DOCUMENT EXCERPT:
_ _ _ _

C# Generic Interface and Factory Pattern

You should be able to do something like this:

public static class GenericFactory
{
    public static IGeneric<T> CreateGeneric<T>()
    {
        if (typeof(T) == typeof(string))
        {
            return (IGeneric<T>) new GenericString();
        }

        if (typeof(T) == typeof(int))
        {
            return (IGeneric<T>) new GenericInt();
        }

        throw new InvalidOperationException();
    }
}

You would use it like this:

var a = GenericFactory.CreateGeneric<string>();
var b = GenericFactory.CreateGeneric<int>();

Note that this uses a strongly-typed call rather than passing in the type name as a string (which may or may not be what you actually want).


If instead you want to pass a string for the type name, you will have to return an object because there is no way to return the actual type:

public static object CreateGeneric(string type)
{
    switch (type)
    {
        case "string": return new GenericString();
        case "int":    return new GenericInt();
        default:       throw new InvalidOperationException("Invalid type specified.");
    }
}

Obviously if you have an object you would normally have to cast it to the right type in order to use it (which requires that you know the actual type).

Alternatively, you could use reflection to determine what methods it contains, and call them that way. But then you'd still need to know the type in order to pass a parameter of the right type.

I think that what you are attempting to do here is not the right approach, which you will discover once you start trying to use it.

Hacky solution: Use dynamic

Nevertheless, there is one way you can get something close to what you want: Use dynamic as follows (assuming that you are using the object CreateGeneric(string type) factory method from above):

dynamic a = GenericFactory.CreateGeneric("string");
dynamic b = GenericFactory.CreateGeneric("int");

a.ProcessEntity("A string");
b.ProcessEntity(12345);

Be aware that dynamic uses reflection and code generation behind the scenes, which can make the initial calls relatively slow.

Also be aware that if you pass the wrong type to a method accessed via dynamic, you'll get a nasty runtime exception:

dynamic a = GenericFactory.CreateGeneric("string");
a.ProcessEntity(12345); // Wrong parameter type!

_ _ _ _

Stored records
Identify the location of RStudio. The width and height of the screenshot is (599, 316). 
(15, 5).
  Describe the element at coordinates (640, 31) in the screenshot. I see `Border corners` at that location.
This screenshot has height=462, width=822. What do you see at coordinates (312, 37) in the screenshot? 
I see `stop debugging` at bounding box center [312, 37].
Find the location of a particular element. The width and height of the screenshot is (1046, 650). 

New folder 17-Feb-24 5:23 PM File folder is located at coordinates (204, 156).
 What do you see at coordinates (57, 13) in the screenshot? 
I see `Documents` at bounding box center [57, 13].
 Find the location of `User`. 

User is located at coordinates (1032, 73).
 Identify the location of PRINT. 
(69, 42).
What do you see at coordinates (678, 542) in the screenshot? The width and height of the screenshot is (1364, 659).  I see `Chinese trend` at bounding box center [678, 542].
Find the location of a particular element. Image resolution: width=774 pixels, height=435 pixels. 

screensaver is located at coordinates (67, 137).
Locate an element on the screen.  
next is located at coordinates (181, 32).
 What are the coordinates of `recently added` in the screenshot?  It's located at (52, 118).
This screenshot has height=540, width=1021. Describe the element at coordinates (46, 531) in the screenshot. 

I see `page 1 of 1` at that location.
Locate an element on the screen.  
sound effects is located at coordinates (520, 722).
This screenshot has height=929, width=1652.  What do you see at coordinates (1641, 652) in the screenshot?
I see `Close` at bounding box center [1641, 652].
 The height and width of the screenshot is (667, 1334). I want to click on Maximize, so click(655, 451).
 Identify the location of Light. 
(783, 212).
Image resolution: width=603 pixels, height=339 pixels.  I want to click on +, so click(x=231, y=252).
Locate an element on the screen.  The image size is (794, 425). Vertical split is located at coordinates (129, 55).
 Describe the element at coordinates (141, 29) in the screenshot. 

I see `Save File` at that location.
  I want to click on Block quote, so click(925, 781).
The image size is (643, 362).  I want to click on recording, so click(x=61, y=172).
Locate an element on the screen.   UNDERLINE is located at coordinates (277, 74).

_ _ _ _

ACTIONS TO TAKE:
[A] List each class or interface name that appears in the code of the factory pattern text, not counting built-in keywords such as string, int, object and dynamic.
[B] Carry on the factory pattern text from its last line.
The rows are separate material and have no connection to the factory pattern text.

SET OF ANSWERS:
[A] GenericFactory, IGeneric<T>, GenericString, GenericInt, InvalidOperationException

[B]
If you run that code, you get this kind of runtime exception:

Unhandled Exception: Microsoft.CSharp.RuntimeBinder.RuntimeBinderException: The best overloaded method match for 'ConsoleApplication1.GenericString.ProcessEntity(string)' has some invalid arguments
   at CallSite.Target(Closure , CallSite , Object , Int32 )
   at System.Dynamic.UpdateDelegates.UpdateAndExecuteVoid2[T0,T1](CallSite site, T0 arg0, T1 arg1)
   at ConsoleApplication1.Program.Main() in D:\Test\CS6\ConsoleApplication1\Program.cs:line 71

Usually for that Factory using some DI container (DI can be useful, for example, when GenericInt or GenericString has dependencies), but to demonstrate just Idea how you can resolve this:

void Main()
{
    GenericFactory.CreateGeneric<int>();
    GenericFactory.CreateGeneric<string>();
}

public static class GenericFactory
{
    private static Dictionary<Type, Type> registeredTypes = new Dictionary<System.Type, System.Type>();

    static GenericFactory()
    {
        registeredTypes.Add(typeof(int), typeof(GenericInt));
        registeredTypes.Add(typeof(string), typeof(GenericString));
    }

    public static IGeneric<T> CreateGeneric<T>()
    {
        var t = typeof(T);
        if (registeredTypes.ContainsKey(t) == false) throw new NotSupportedException();

        var typeToCreate = registeredTypes[t];
        return Activator.CreateInstance(typeToCreate, true) as IGeneric<T>;
    }

}

public interface IGeneric<TId>
{
    TId Id { get; set; }

    void ProcessEntity(TId id);
}

public class GenericInt : IGeneric<int>
{
    public int Id { get; set; }

    public void ProcessEntity(int id)
    {
        Console.WriteLine(id);
    }
}

public class GenericString : IGeneric<string>
{
    public string Id { get; set; }

    public void ProcessEntity(string id)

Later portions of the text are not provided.